Calls from Kentucky prisons became more expensive for some people recently, as the company that provides telecommunications services in those facilities adjusted prices to comply with a new federal rate cap that went into effect October 26.
The Kentucky Department of Corrections contracts with Securus Technologies to provide phone calls from state prisons. The DOC doesn’t pay Securus for this service. Instead, the company charges individual callers a per-minute rate and pays a portion of its revenue back to the state in commissions. The Kentucky Center for Investigative Reporting found in July that Securus paid Kentucky $3.2 million in commissions during 2020, when in-person visitation was suspended at facilities due to the coronavirus.
In new rules adopted in October, the Federal Communications Commission capped interstate calls from prisons at 12 cents per minute and calls from large local jails, which negotiate their own contracts with service providers such as Securus, at 14 cents. Contractors can tack on an additional 2 cents per minute to account for commissions payments to government agencies, bringing the total allowable charges to 14 and 16 cents per minute for state prisons and local jails, respectively.
“Egregiously high rates and charges and associated unreasonable practices for the most basic and essential communications capability — telephone service — impedes incarcerated peoples’ ability to stay connected with family and loved ones, clergy, and counsel, and financially burdens incarcerated people and their loved ones,” the FCC said in its order.
This means rates will change for people making calls from Kentucky prisons:
- Long-distance calls decrease from 21 cents a minute to 14 cents a minute.
- Local calls increase from 10 cents a minute to 14 cents a minute.
Calls are also subject to taxes and other fees that drive up the costs of staying in touch.
Securus spokesperson Jade Trombetta said in an email that the company offered the DOC a range of options to bring calls under compliance with the new cap, and the state chose to raise the cost of local calls to match the cap.
“The state chose a plan that included the reduction of their non-local rates from $0.21 to $0.14 providing savings on a majority of the calling volume,” Trombetta said. “Additionally, in order to standardize pricing as well as support existing programs at the facility the KYDOC chose the same single rate of $0.14 per minute for local rates which is an upward adjustment of $0.04 per minute.”
Lisa Lamb, deputy commissioner and spokesperson at the Kentucky DOC, said in an email that long-distance calls represent 65% of the calls from Kentucky prisons and that this rate change would result in a reduction of $400,000 in commissions per year.
Mekayla Breland’s fiancé, who is currently serving time at the Green River Correctional Complex, noticed the increase in cost before she did.
Breland used a third-party service that allowed her to pay the local rate for phone calls from Green River, which is a three-hour drive from her home in northern Kentucky. The service stopped working, and she started paying the new rate of 14 cents a minute in October.
The new rate is cheaper than what a regular long-distance call would cost, but more expensive than what she had been paying.
“It’s kind of nice that they are trying to make efforts (to lower costs), in a way,” Breland said. “But I stand my ground, and I believe that the state shouldn’t hurt families for wanting to communicate with their loved one, because I feel like that’s just a right. Everyone should be able to communicate.”

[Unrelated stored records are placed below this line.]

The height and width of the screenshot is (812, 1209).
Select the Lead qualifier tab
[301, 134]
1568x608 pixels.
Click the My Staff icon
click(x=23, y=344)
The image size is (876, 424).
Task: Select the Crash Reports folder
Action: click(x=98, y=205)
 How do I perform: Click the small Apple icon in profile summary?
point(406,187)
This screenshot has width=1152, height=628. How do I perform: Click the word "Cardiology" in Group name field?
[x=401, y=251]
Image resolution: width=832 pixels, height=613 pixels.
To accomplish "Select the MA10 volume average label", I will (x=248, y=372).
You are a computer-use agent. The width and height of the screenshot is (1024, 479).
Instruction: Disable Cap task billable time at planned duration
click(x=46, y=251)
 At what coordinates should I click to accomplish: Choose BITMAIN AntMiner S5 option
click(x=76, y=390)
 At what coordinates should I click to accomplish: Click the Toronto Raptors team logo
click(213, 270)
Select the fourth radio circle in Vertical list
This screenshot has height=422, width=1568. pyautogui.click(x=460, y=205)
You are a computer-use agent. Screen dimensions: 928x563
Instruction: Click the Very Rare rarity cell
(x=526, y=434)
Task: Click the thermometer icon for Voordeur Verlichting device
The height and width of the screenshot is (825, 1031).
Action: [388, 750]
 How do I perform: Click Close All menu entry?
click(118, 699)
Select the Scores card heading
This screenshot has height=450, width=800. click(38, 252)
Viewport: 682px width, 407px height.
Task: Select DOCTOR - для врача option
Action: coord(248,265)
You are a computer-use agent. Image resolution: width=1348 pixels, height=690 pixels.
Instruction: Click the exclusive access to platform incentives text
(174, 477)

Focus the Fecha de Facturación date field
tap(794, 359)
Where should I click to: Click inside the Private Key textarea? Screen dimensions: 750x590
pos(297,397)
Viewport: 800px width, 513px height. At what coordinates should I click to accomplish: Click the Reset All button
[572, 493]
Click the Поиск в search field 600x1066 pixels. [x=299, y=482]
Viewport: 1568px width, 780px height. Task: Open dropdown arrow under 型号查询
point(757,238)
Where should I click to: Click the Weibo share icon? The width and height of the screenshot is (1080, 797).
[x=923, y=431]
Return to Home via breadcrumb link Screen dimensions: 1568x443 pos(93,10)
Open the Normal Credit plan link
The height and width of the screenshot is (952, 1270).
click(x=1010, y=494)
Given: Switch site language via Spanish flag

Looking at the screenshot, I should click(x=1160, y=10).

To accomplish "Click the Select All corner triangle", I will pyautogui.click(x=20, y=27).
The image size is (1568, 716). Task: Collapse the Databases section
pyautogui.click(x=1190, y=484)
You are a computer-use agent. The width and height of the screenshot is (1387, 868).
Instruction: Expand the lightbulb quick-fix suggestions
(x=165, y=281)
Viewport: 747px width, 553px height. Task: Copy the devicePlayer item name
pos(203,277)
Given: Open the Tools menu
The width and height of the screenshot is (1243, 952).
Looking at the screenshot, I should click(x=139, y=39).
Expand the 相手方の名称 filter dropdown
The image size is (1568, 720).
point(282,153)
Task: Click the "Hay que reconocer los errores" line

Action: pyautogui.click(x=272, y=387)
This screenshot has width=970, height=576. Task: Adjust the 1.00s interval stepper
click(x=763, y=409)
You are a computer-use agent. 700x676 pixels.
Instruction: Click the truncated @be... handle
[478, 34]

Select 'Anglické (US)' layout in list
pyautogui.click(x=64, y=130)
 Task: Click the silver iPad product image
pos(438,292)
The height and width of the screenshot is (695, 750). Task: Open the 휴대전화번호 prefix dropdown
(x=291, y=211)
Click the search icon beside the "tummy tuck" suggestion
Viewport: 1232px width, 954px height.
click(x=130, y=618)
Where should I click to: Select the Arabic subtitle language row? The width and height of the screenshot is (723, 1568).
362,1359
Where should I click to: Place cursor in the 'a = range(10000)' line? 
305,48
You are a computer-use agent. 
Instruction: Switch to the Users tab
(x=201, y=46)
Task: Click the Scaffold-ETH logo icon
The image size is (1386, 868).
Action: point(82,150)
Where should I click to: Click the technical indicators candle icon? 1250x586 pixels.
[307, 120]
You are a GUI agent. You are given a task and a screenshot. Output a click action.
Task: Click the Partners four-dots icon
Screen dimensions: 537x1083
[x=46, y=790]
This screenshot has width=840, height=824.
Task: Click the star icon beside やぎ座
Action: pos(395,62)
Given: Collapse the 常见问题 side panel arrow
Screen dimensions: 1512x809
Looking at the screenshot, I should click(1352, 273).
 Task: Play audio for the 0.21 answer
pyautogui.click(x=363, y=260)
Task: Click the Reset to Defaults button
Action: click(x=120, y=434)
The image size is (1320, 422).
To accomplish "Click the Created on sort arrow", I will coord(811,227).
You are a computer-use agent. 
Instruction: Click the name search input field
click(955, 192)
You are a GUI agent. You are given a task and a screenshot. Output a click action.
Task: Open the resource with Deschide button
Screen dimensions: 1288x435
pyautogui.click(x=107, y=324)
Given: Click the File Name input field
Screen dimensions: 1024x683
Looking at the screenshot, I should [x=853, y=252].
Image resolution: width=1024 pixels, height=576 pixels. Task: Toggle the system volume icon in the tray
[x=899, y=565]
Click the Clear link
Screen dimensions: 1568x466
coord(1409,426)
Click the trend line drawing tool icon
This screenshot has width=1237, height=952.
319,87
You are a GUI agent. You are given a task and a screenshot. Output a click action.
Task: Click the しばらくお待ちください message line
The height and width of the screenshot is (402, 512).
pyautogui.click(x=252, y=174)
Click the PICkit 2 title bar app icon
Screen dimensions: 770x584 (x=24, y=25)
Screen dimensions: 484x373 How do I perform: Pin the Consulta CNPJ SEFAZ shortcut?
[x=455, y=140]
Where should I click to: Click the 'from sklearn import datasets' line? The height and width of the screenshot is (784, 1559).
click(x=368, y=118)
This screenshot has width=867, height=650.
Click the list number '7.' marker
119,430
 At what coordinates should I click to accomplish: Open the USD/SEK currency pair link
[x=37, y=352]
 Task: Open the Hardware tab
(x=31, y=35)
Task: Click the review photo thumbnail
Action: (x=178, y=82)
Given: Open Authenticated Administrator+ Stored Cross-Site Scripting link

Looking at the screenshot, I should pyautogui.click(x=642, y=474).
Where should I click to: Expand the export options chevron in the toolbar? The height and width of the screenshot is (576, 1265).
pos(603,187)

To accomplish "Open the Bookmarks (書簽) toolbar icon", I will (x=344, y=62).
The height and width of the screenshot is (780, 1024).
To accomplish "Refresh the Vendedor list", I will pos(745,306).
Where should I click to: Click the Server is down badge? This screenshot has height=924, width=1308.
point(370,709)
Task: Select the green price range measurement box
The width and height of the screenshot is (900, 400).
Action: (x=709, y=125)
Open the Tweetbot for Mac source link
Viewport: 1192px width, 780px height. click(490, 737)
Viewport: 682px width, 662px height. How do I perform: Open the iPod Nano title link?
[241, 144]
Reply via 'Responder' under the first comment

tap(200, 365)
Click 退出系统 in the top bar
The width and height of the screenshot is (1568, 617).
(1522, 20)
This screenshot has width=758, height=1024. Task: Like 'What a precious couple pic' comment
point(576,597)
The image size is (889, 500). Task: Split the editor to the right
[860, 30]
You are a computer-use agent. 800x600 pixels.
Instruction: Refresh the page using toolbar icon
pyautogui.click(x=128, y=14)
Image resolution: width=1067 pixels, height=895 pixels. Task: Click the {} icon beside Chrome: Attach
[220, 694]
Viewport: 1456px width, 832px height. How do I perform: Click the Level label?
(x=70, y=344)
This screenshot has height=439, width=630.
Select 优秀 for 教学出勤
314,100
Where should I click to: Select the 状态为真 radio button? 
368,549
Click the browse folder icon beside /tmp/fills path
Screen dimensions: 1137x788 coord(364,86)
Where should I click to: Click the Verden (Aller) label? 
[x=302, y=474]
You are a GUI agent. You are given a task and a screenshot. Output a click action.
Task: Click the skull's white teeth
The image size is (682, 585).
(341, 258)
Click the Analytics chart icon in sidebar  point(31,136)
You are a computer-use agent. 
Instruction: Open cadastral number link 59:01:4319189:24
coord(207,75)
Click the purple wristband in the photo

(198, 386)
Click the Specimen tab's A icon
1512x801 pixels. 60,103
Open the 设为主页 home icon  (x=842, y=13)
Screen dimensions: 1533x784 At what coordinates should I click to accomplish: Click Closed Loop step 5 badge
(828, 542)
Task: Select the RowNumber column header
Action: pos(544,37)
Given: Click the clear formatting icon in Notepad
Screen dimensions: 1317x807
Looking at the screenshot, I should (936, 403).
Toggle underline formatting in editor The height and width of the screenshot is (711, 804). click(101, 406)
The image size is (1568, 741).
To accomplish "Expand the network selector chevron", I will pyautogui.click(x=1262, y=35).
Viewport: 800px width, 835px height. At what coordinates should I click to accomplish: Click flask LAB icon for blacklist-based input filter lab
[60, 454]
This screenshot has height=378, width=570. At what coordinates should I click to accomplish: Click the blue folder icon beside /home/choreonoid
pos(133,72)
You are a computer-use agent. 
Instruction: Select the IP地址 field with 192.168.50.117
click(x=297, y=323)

Also in October, The Consumer Financial Protection Bureau fined Securus subsidiary JPay $6 million for charging costly fees to access money on prepaid debit cards incarcerated people had no choice but to use.
Securus will also begin providing other for-profit services for the Department of Corrections, according to Lamb. The company is in the process of introducing tablets through DOC prisons that come equipped with voice and email messaging as well as video visitation. According to its contract, the state will keep up to 50% of the revenue on these new services in commissions.